Provided text »

□ □ □ □

Open Book

Beyond Illusion

Meditation May Not Be for Everyone

Magazine Issue
November/December 2017
A headshot of a man

Why Buddhism Is True: The Science and Philosophy of Meditation and Enlightenment
by Robert Wright
Simon and Schuster
336 pages
978-1439195451

I brought great expectations to Robert Wright’s Why Buddhism Is True: The Science and Philosophy of Meditation and Enlightenment. Each of the four books by Wright that had preceded this one had received critical acclaim and popular success. The Evolution of God: The Origins of Our Belief, published in 2009, was both a finalist for the Pulitzer Prize and a bestseller. Another of his bestsellers, The Moral Animal: Why We Are the Way We Are—The New Science of Evolutionary Psychology, was selected by The New York Times as one of the best books of that year. His expertise in the dual (and sometimes dueling) fields of evolutionary psychology and religion seemed a perfect fit for tackling the science and philosophy of meditation and enlightenment, just as the subtitle of his current book promises. And having never practiced meditation myself, I was greatly looking forward to finding out from him why I should begin, and how best to go about it.

□ □ □ □

Records for this task »

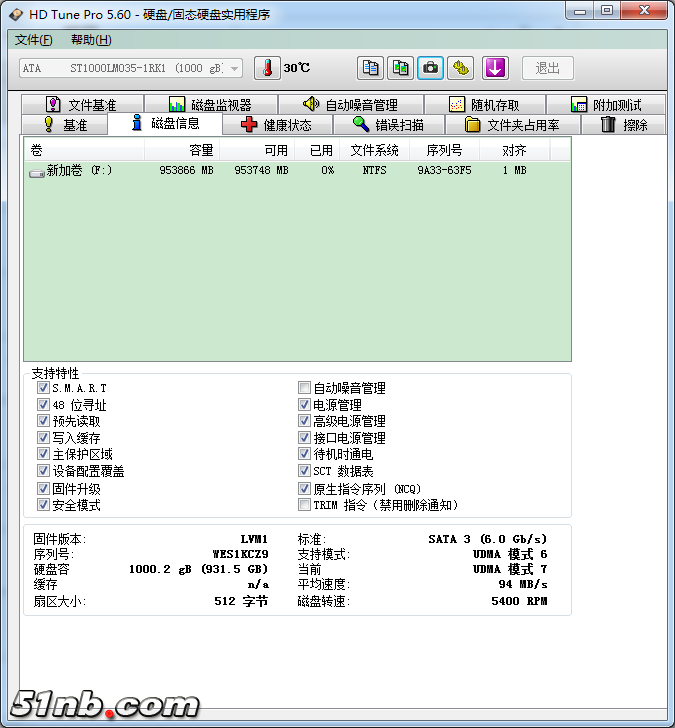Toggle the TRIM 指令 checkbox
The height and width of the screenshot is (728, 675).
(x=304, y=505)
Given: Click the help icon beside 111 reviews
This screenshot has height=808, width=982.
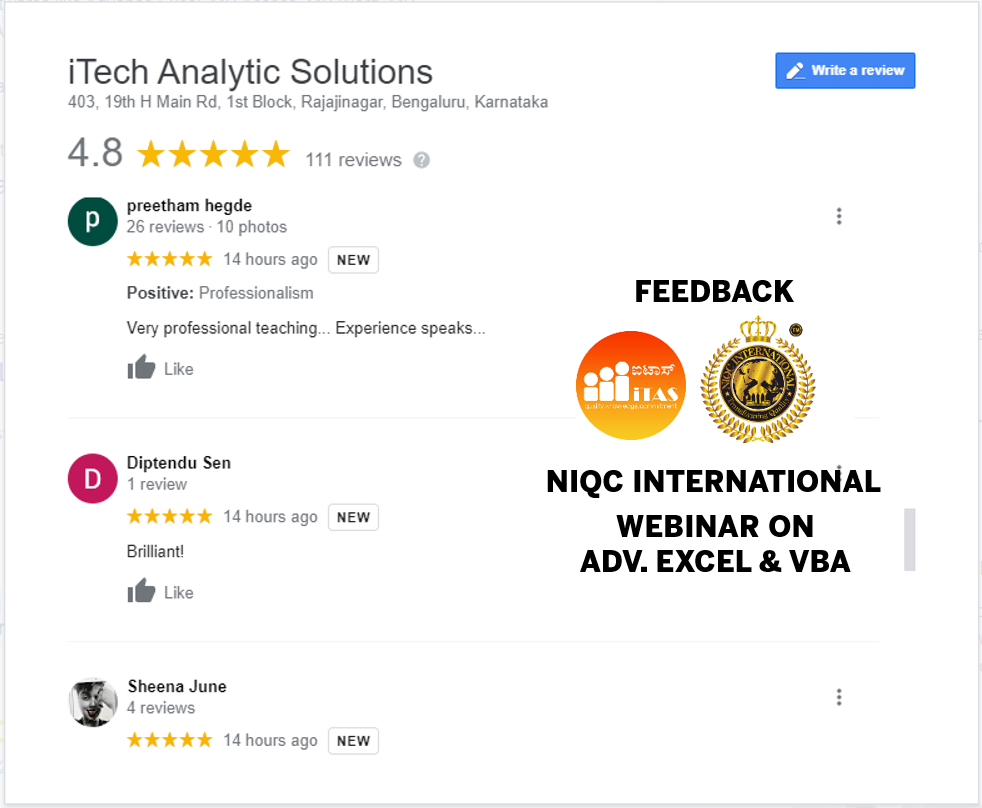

□ □ □ □

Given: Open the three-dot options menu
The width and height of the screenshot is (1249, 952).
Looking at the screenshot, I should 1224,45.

□ □ □ □

Work to do »
• a. In the rows, rewrite the lines from the line with "Given: Click the help icon beside 111 reviews" to the line with "This screenshot has height=808, width=982.", replacing "help icon" with "info icon" and leaving everything else unchanged.
• b. Extend the review of Robert Wright's book on Buddhism and meditation from its last sentence.
The rows have no connection to the review of Robert Wright's book on Buddhism and meditation.

Answer set »
• a.
Given: Click the info icon beside 111 reviews
This screenshot has height=808, width=982.

• b.
Then I started reading. Wright really is a smart guy, as proficient in discussing the philosophy of David Hume as he is in presenting the discourses of the Buddha. He even riffs on the character Neo, played by Keanu Reeves, in The Matrix. The catch is that I found his writing so stilted, wordy, and filled with rhetorical tics that I found myself looking around for a knife to cut through it and make sense of the verbiage. The good news: after trudging through the first few dozen pages, I’d learned enough to know that if I took a break and concentrated on my breathing for a bit, I could reset myself and be able to continue, even if I had to force myself.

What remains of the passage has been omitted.